Medtronic CEO Omar Ishrak ($MDT) said the 2.3% device tax will cost his company as much as an extra $180 million a year. But taking a pragmatic approach, he insisted that day-to-day business takes precedence over focusing on whether the tax can be repealed, even as industry leaders continue to push to revoke the assessment.
"This clearly has financial impact, as much on us as anybody else, because our sales are higher," Ishrak said in a recent interview with Twin Cities Business. "But I look at it in the context of being realistic about it. This is a law that has passed [and] right now we have to pay the tax, whether we like it or not. And we still have to run our business and we still have to invest in it and we still have to return to our shareholders."

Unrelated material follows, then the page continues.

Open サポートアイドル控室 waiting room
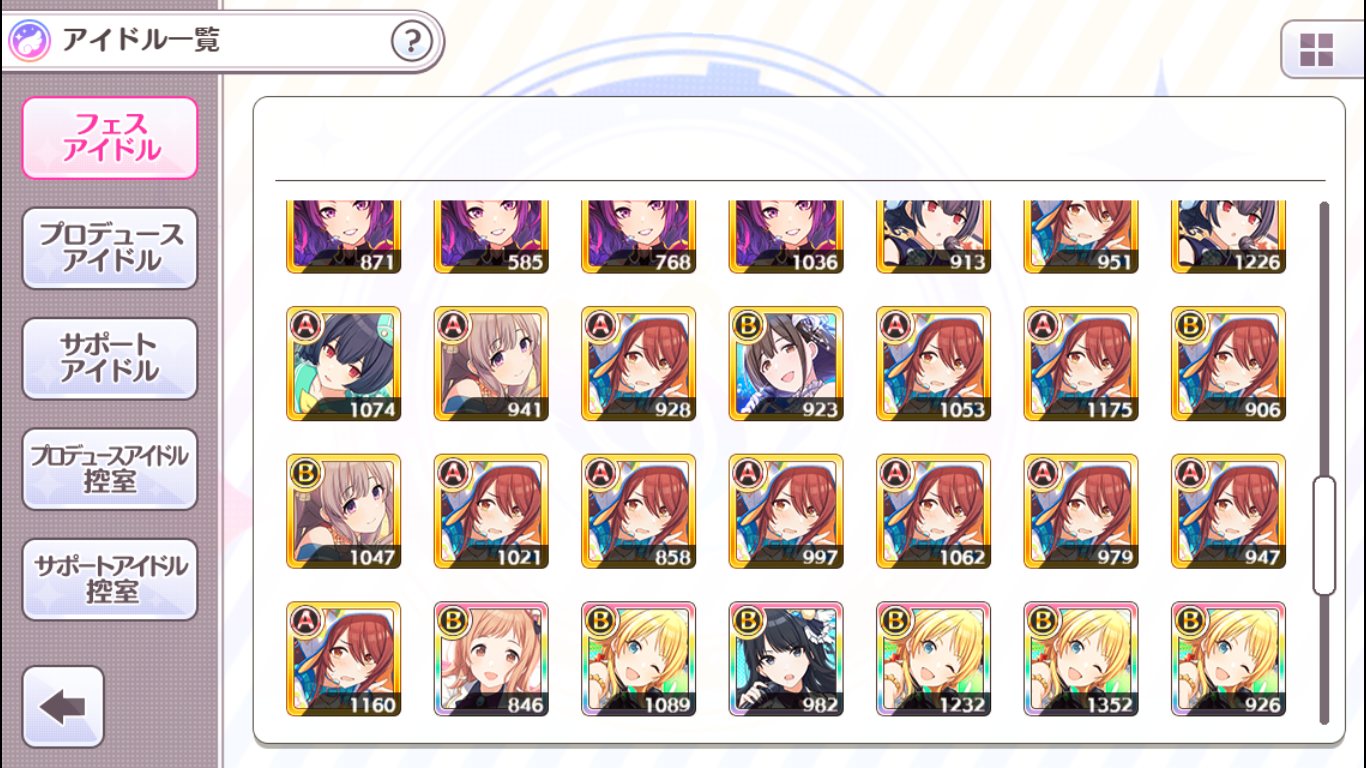 [110, 579]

Ishrak told Twin Cities Business that instead, he sees the tax debate as something that should be part of "the broader question of implementing effective healthcare policies in the U.S., which will drive better outcomes." He noted, however, that the larger healthcare issue remains "a journey in progress," where some parts of the Affordable Care Act (which the tax helps support) help, but don't address all the issues that remain.
Also part of the interview: discussion about Medtronic's $200 million acquisition of Cardiocom, a patient monitoring company. Ishrak is quoted in the story as saying that the deal remains a significant step for Medtronic's broader push to expand globally into health services.
"It's a different type of revenue stream than what we're used to," Ishrak said in the article. "The payment mechanism is based on overall outcomes and the value that's created in generating that outcome."
As well, the Cardiocom deal accesses patients being treated for heart failure who don't necessarily rely on Medtronic devices. That is a big and important strategic step for a company that usually only deals with Medtronic device patients, Ishrak said. And he sees the broader industry potentially following suit.
"As a company, and as an industry, we will eventually have to be measured much more on overall outcomes as opposed to procedures or equipment by itself," he said.
Meanwhile, Medtronic continues to address its announced plans earlier this year to slash 2,000 jobs from the payroll, but Ishrak is quoted as saying in the story that "overall, we're adding more [employees] than we're taking away."